Hypoxia exposure induces the emergence of fibroblasts lacking replication repressor signals of PKCzeta in the pulmonary artery adventitia.

AIMS: Cultured fibroblasts of hypoxia-stimulated remodelled pulmonary artery (PA) adventitia proliferate at a greater rate compared with those of normal adventitia. Since protein kinase C (PKC) zeta is a replication repressor of normal adventitial fibroblasts, we hypothesized that loss of the repressor activity of PKCzeta might contribute to increased rate of proliferation in adventitial cells of remodelled PA. METHODS AND
RESULTS: Isolated PA adventitial fibroblasts of neonatal control (Fib-C) and chronic hypoxia-exposed (Fib-H) calves were used to test our hypothesis. For evaluation of the role of PKCzeta in hypoxia-induced vascular adventitial remodelling, expression and activation of PKCzeta were also examined in lung sections of Fib-C and Fib-H animals by immunoperoxidase staining. Although constitutively active PKCzeta expression attenuated DNA synthesis in Fib-C, it stimulated proliferation in Fib-H. PKCzeta-specific myristoylated pseudosubstrate peptide inhibitor (PKCzeta-PI) induced replication in Fib-C, whereas the inhibitor blocked DNA synthesis in Fib-H. Hypoxia stimulated PKCzeta as well as MAP kinase kinase (MEK)1/2 and extracellular signal-regulated kinase (ERK)1/2 phosphorylation in Fib-H cells.

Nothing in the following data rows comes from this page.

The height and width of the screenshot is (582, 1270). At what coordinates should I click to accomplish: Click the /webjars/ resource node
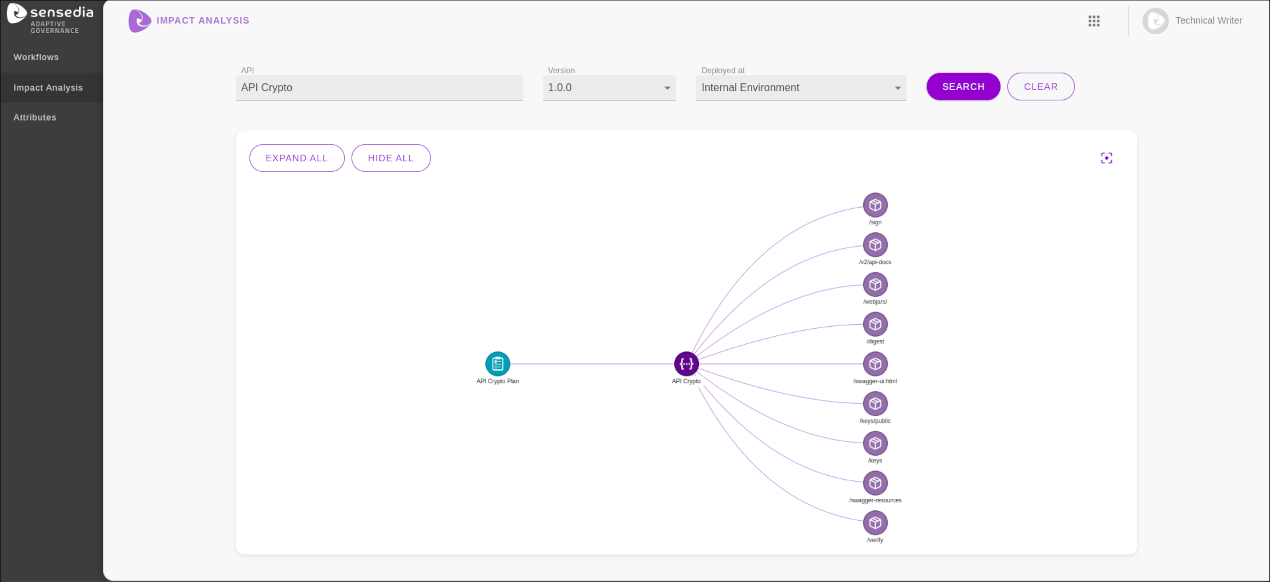pos(875,284)
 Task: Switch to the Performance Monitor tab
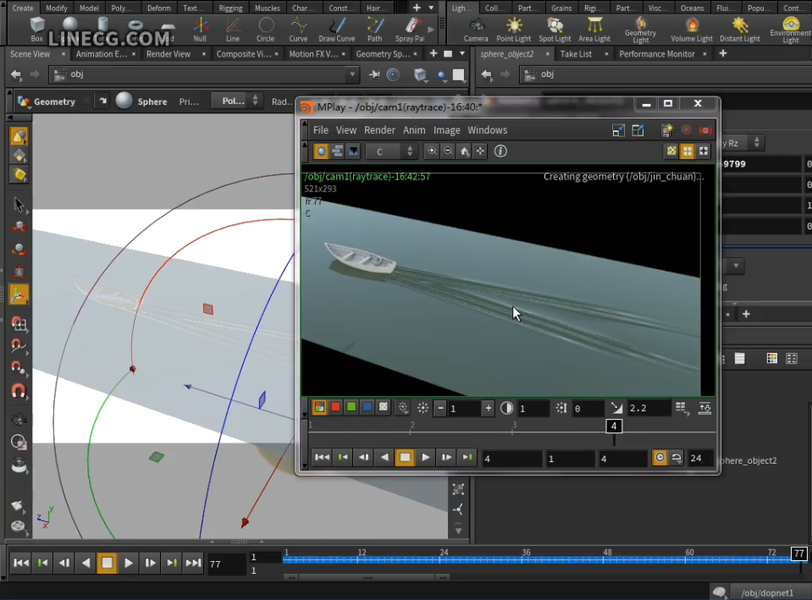[656, 54]
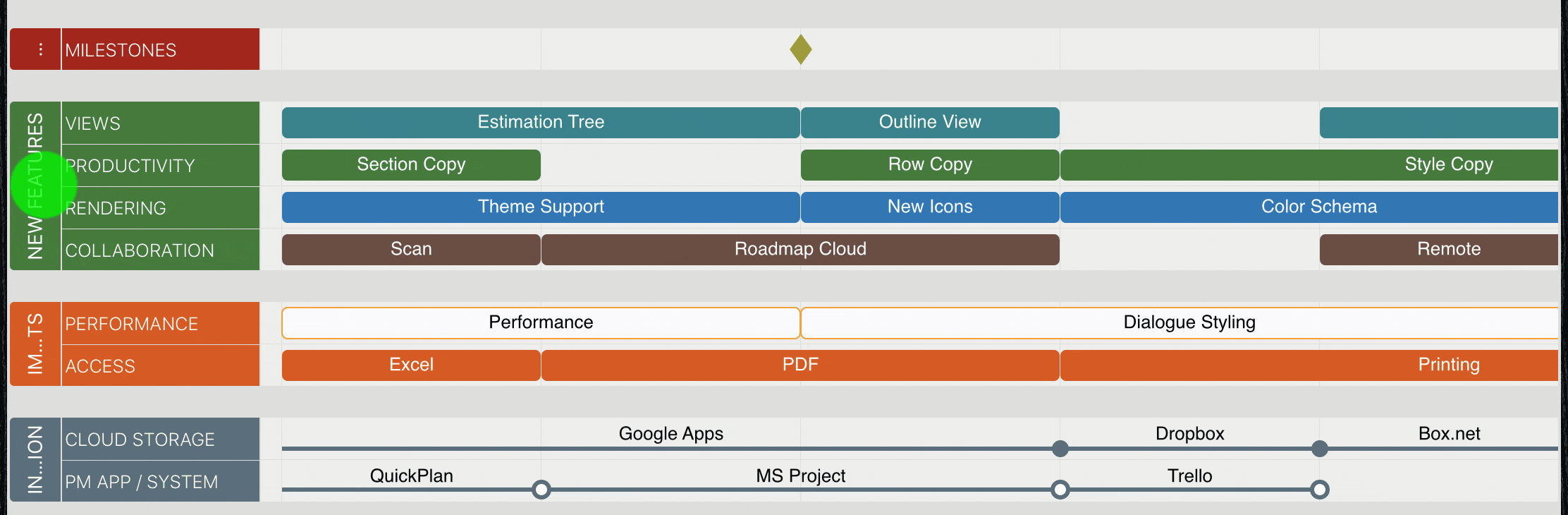The image size is (1568, 515).
Task: Click the Dropbox start node on Cloud Storage
Action: pyautogui.click(x=1060, y=449)
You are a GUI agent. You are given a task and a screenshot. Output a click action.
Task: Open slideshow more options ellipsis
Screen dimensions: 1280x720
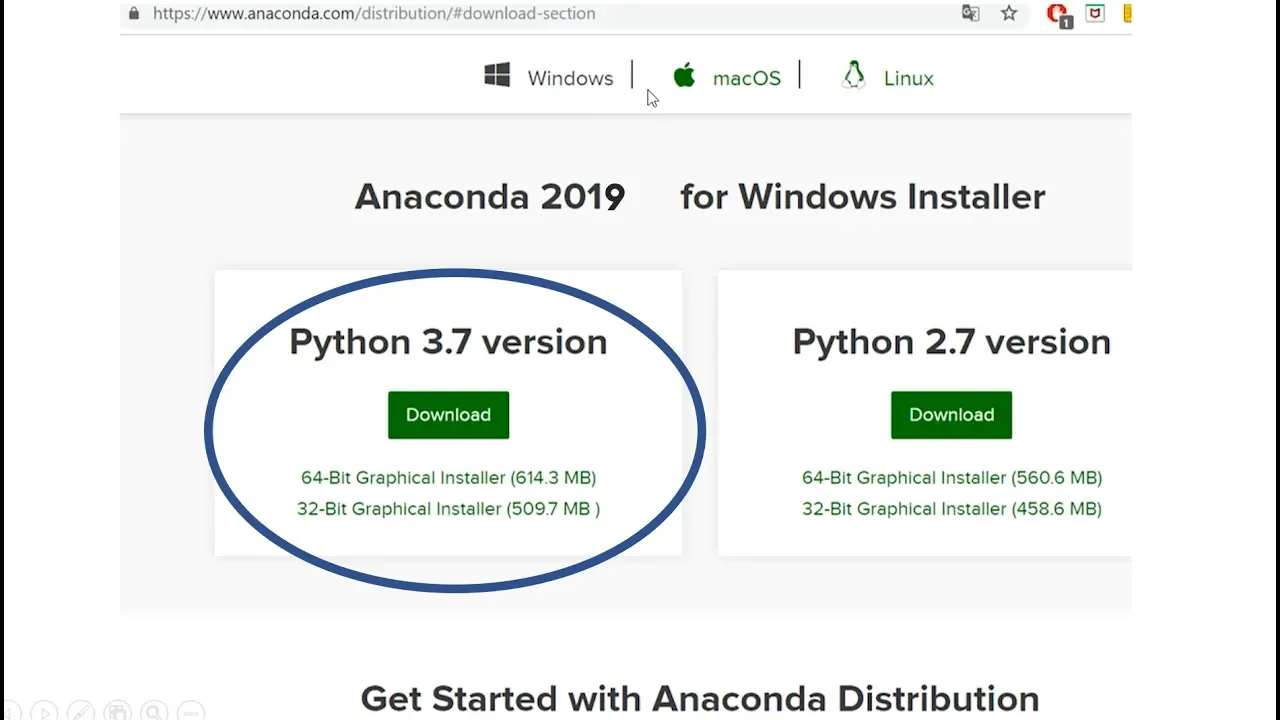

However, ERK1/2 activation was mediated by both MEK1/2-dependent and MEK1/2-independent PKCzeta-regulated mechanisms in hypoxia-exposed Fib-H. PKCzeta was selectively activated in the adventitial cells of the remodelled vascular wall, as demonstrated by strong immunoreactivity against the anti-phosphoPKCzeta antibody in the Fib-H lung sections.
CONCLUSION: PKCzeta acts as a replication repressor in Fib-C cells; however, the same isozyme mediates Fib-H proliferation. Thus, chronic exposure to hypoxia leads to the emergence of cells lacking anti-replication activity of PKCzeta in the PA adventitia.